Penelope Gate : Georges Fenech dénonce "les faux-culs" de LR qui sont d’accord avec lui mais qui "n’osent pas" le dire publiquement

Publié à 09h11, le 15 février 2017 , Modifié à 09h13, le 15 février 2017

Penelope Gate : Georges Fenech dénonce "les faux-culs" de LR qui sont d’accord avec lui mais qui "n’osent pas" le dire publiquement
Dur dur d'être un frondeur. © ALAIN JOCARD / AFP
Image Victor Dhollande-Monnier


C’est l’un des "frondeurs" de droite. Dès le début des révélations du Canard enchaîné sur les emplois présumés fictifs de Pénélope Fillon, le député LR Geroges Fenech a été le premier à tirer à boulets rouges sur son propre candidat à l’élection présidentielle. Le 1er février dernier, il a carrément lancé un appel à ses collègues parlementaires pour remplacer François Fillon en vue du 23 avril prochain. Après un bref rétropédalage la semaine dernière, le député du Rhône en remet une couche, mercredi 15 février.
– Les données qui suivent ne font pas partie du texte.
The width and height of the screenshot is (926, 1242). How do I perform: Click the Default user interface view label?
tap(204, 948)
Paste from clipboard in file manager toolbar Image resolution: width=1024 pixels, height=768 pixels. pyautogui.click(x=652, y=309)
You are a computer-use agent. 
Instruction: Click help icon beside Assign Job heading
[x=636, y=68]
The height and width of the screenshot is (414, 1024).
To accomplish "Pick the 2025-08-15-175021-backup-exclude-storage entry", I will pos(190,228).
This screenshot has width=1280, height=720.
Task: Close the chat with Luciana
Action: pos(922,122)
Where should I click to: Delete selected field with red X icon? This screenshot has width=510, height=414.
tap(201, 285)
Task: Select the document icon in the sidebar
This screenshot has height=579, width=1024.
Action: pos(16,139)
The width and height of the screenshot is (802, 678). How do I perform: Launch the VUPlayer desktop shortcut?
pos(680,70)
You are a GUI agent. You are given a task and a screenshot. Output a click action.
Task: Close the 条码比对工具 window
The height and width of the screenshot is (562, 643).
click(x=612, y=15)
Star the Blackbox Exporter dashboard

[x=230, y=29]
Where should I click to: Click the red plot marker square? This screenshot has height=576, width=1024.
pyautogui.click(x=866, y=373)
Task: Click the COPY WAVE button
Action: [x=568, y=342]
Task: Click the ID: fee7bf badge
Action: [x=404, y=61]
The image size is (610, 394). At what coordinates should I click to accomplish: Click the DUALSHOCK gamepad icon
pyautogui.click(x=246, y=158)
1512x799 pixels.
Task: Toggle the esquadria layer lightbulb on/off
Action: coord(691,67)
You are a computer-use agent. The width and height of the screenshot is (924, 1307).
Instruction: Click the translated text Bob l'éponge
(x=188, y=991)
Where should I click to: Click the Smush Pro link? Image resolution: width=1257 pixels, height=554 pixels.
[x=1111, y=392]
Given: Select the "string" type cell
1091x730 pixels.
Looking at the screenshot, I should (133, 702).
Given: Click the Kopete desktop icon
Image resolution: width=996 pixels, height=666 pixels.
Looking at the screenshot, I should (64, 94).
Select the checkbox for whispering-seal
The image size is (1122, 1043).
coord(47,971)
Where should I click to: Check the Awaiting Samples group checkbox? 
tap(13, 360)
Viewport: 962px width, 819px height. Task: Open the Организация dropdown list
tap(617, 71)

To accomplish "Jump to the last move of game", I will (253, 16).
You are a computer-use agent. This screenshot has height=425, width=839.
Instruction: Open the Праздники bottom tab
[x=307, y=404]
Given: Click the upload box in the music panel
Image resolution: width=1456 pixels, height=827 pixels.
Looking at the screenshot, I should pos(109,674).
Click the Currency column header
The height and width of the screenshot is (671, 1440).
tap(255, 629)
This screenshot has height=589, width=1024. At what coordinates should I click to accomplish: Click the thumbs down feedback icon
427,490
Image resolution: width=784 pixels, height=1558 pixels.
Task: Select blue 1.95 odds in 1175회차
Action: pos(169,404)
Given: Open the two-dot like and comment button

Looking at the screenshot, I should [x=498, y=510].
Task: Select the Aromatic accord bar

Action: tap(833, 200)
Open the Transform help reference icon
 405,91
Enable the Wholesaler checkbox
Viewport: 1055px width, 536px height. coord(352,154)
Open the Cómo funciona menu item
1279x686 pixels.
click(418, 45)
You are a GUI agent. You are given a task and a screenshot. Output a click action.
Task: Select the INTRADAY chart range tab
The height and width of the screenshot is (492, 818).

"On va dans le mur", assure-il sur Radio Classique. Pour lui, la droite n’a "aucune chance de se qualifier" pour le second tour de la présidentielle avec François Fillon. Mais Georges Fenech en a marre de ramer seul dans cette fronde. Il lâche :  

On est dans le bal des hypocrites ou le bal des faux-culs comme vous voudrez.Tous ceux qui se taisent aujourd’hui, je les croise dans les couloirs de l’hémicycle [à l'Assemblé nationale, ndlr], ils me disent :’Ton analyse est la bonne, c’est une catastrophe’. Mais personne n’ose le dire. Pourquoi ? Parce que si on le dit, comme je le fais en ce moment, on peut avoir l’image du traître à sa famille.

A son initiative, des élus LR s’étaient réunis lundi soir dans un restaurant à deux pas de l'Assemblée nationale. Ils sont 17 élus, notamment sarkozystes, à faire le même constat : François Fillon ne pourra pas faire gagner la droite en mai prochain. Pire, Georges Fenech agite la menace Marine Le Pen, mercredi 15 février. Il dit sur Radio Classique :

On est en train d’ouvrir la porte de l’Elysée à Marine Le Pen. Moi, je vous donne rendez-vous le 23 avril, en plus c’est la Saint-Georges. Nous aurons la gueule de bois.

Reste que pour le moment, aucun "plan B" crédible ne semble unir la famille de droite. Et pour l’instant, aucun ténor - sans faire offense à Georges Fenech ou même Claude Goasguen et Alain Houpert qui font partie, eux aussi, des frondeurs - du parti Les Républicains ne souhaite ou n’ose dire publiquement que Fillon n’est pas la bonne solution.